Alienation from the political mainstream today is resulting in strong support for far-Left parties and candidates among youth in various high-income countries. In France’s presidential election of 2017, the former Trotskyite Jean-Luc Mélenchon won the under-24 vote, beating the more youthful Emmanuel Macron by almost two to one among that age group. In the United Kingdom, the Labour Party under the neo-Marxist Jeremy Corbyn in 2018 won more than 60 percent of the under-40 vote, while the Conservatives got just 23 percent. He won the youth vote similarly in 2020, even amidst a crushing electoral defeat. In Germany, the Green Party enjoys wide support among the young.
A movement toward hard-Left politics, particularly among the young, is also apparent in the United States, which historically has not been fertile ground for Marxism.
In the 2016 primaries, the openly socialist Bernie Sanders easily outpolled Hillary Clinton and Donald Trump combined among under-30 voters.

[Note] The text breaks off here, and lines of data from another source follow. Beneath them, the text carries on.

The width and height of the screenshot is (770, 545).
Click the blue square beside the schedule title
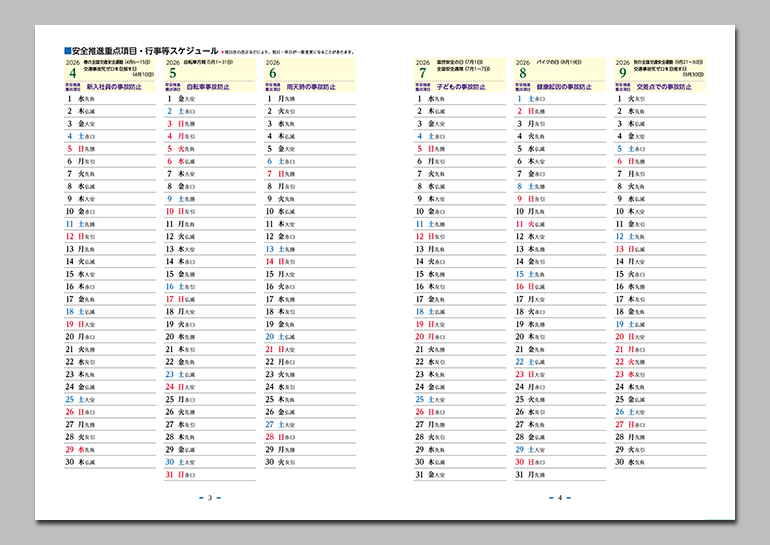click(x=68, y=51)
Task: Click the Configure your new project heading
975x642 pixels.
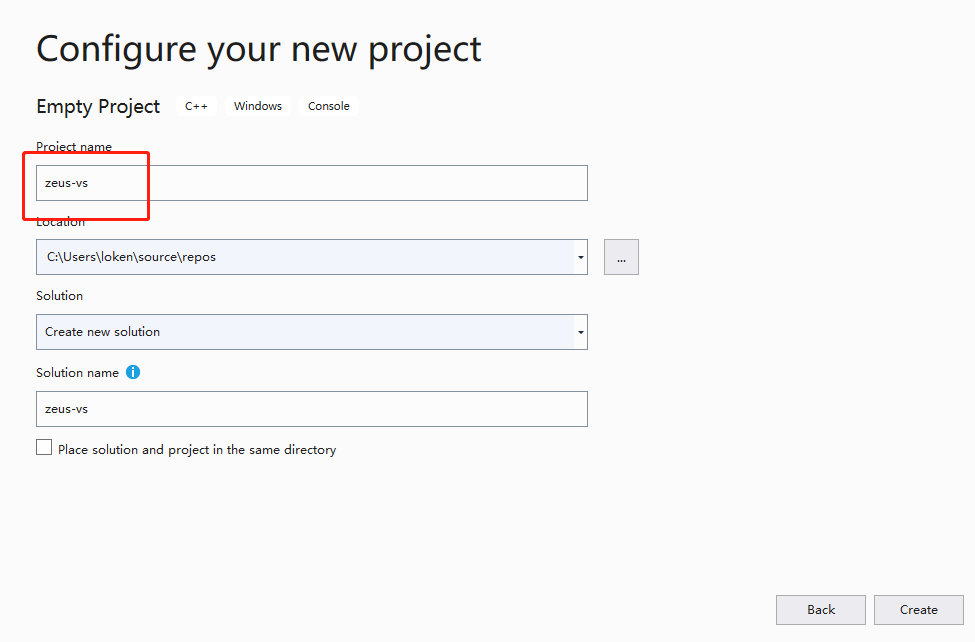Action: pyautogui.click(x=259, y=49)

He also did very well among young people and Latinos in the early 2020 primaries, even as other elements of the Democratic Party rejected him decisively. Support for socialism, long anathema in America, has gained currency in the new generation. A poll conducted by the Communism Memorial Foundation in 2016 found that 44 percent of American Millennials favored socialism while 14 percent chose fascism or Communism. By 2024, Millennials will be the country’s biggest voting bloc by far.
The core doctrines of Marxism are providing inspiration for labor unrest in China today, particularly among the younger generation of migrants to the cities. Activists often find themselves prosecuted for threatening “the social order.” Communist officials have been put in the awkward position of cracking down on Marxist study groups at universities, whose working-class advocacy conflicts with the policies of the nominally socialist government.
Democratic capitalist societies need to offer the prospect of a brighter future for the majority. Without this belief, more demands for a populist strongman or a radical redistribution of wealth seem inevitable. A form of “oligarchic socialism,” with subsidies or stipends for working people, might stave off destitution while allowing the wealthiest to maintain their dominance. But the issue boils down to whether people—not just those with elite credentials and skills—actually matter in a technological age.
Wendell Berry, the Kentucky-based poet and novelist, observed that the “great question” hovering over society is “what are people for?” By putting an “absolute premium on labor-saving measures,” we may be creating more dependence on the state while undermining the dignity of those who want to do useful work.
The future of the working class should concern us all. If too many lack any hope of improving their condition, we could face dangerous upheaval in the near future.